Azemmour, Le Rameau d'Olivier

Le nom d'Azemmour est lié à celui de Moulay Bouchaïb, le saint patron qui a vécu à la fin du règne des Almoravides et qui mourut en 1166.
C'est d'ailleurs la première image qui surgit après le virage, après un tournant brusque, le fleuve vous prend à la gorge dans une sensation de beauté éternelle. D'un bleu foncé, le fleuve rappelle le passé maritime de la ville. Ce fleuve magnifique représente l'âme de la ville comme le décrit Zimmermann dans Villes et paysages du Maroc: « C'est la ville toute entière qui apparaît périlleusement accrochée dans un désordre pittoresque d'une blancheur exquise à l'oeil, sur le faîte de la falaise abrupte dont les eaux rouges du fleuve baignent le pied».Le paysage est magnifique, la ville qui se réveille se secoue d'une torpeur qui n'existe nulle part ailleurs. Malgré une animation précoce, les gens n'ont pas vraiment l'air de se presser.

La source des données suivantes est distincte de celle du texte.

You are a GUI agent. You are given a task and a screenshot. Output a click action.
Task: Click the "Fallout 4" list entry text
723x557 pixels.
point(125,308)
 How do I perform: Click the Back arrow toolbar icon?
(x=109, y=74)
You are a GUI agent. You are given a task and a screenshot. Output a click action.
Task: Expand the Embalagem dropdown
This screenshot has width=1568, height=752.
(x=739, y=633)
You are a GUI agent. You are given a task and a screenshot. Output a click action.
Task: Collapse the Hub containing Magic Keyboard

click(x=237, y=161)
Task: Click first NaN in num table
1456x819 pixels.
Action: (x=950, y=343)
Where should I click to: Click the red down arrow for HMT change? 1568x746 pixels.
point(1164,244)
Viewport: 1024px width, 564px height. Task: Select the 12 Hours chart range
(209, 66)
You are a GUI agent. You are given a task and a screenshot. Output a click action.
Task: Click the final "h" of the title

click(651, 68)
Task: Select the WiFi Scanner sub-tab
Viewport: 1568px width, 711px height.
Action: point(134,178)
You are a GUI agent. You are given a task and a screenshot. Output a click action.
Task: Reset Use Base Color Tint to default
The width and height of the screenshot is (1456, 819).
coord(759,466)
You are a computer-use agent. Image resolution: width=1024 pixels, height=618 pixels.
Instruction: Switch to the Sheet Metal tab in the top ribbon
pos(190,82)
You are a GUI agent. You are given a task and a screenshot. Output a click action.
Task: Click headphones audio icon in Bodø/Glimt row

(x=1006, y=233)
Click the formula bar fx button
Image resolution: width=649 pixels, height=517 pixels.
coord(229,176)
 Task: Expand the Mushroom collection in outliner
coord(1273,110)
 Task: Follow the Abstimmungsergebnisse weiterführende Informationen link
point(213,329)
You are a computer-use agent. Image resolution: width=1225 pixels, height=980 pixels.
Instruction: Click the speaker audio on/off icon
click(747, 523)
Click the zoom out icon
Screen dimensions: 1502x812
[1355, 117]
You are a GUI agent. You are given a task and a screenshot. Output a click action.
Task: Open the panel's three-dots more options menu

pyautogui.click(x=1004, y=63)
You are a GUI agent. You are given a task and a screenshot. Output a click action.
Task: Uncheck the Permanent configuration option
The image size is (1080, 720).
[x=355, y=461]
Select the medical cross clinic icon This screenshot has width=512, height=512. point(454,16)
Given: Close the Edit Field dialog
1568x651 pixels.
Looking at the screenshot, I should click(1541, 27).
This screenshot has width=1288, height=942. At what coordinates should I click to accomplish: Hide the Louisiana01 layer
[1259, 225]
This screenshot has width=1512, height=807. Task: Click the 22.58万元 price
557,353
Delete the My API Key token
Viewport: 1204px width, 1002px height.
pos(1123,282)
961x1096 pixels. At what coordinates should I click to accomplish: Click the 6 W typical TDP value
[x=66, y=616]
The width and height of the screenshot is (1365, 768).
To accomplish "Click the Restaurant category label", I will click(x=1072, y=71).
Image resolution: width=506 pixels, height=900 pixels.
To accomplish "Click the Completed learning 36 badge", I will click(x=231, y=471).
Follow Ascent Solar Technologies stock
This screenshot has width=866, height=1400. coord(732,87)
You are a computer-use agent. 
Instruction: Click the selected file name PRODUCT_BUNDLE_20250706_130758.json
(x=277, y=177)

Cette impression d'un temps qui a suspendu son vol est beaucoup plus présente à l'intérieur des murailles. Ici, les senteurs du henné mêlées au parfum du coriandre rappellent un passé glorieux. La médina ne diffère guère de celles des autres villes anciennes. L'arôme de la menthe est un irrésistible appel à la convivialité ; une petite échoppe transformée en café rassemble quelques vieux. L'étranger a sa place, on se bouscule pour assouvir sa curiosité et connaître en retour les raisons de sa visite.
Larbi, lui, ne demande qu'à s'épancher. En vieux loup de la mer, il n'a d'yeux que pour la mer. Il fustige tour à tour ces jeunes qui ont abandonné la mer pour un plancher des vaches bien ingrat, les autorités portuaires et un quotidien sans pitié. Il se souvient des années fastes du port d'Azemmour. Les raïs d'Azemmour qui sont réputés dans tous les ports de l'Atlantique: «tu connais Estivanico?" Derrière les yeux embués par l'âge et la fumée, je ressens une certaine jubilation. Il allait me faire la leçon et mes yeux ronds traduisaient sans aucun doute une ignorance certaine; il m'explique qu'en fait Estivanico , c'est le surnom donné à l'époque à un « Raïs » de la ville d'Azemmour qui avait fait baver les Portugais et qui avait finalement été adopté par ces derniers. J'eus la chance par la suite de retrouver l'histoire de ce fameux marin à qui on a consacré pas moins de six sites internet qui racontent son épopée.
L'histoire date de 1513. Mis aux fers, lors de l'occupation du port marocain d'Azemmour par les Portugais, Saïd ben Haddou a été vendu à Cadix à un capitaine espagnol.
Hommage
En 1540, deux ans avant l'évacuation d'Azemmour par les Portugais, une flotte partit de l'estuaire de cette ville pour conquérir le Mexique et la Floride. Connu pour sa bravoure et sa connaissance des océans, le raïs marocain a participé à l'expédition en tant que second de Don Antonio De Mendoza.
Il fut d'un grand secours pour la conquête du Mexique et de la Floride dont il devint gouverneur jusqu'à sa mort en 1549.
En son hommage, une association appelée "Association Estivanico" a été créée en Floride, plus précisément à El Paso.Azemmour signifie en berbère le rameau d'olivier, la capitale des Msamdas a été islamisée en l'an 667 soit l'an 45 de l'hégire par Moussa Bnou Nouçaïr. Une des mosquée les plus austères du pays fut construite à cette époque.
De ces échanges, la ville garde un cosmopolitisme qui la distingue des autres cités du pays. Un lieu privilégié où la rencontre des hommes se fait autant à travers l'espace qu'à travers le temps.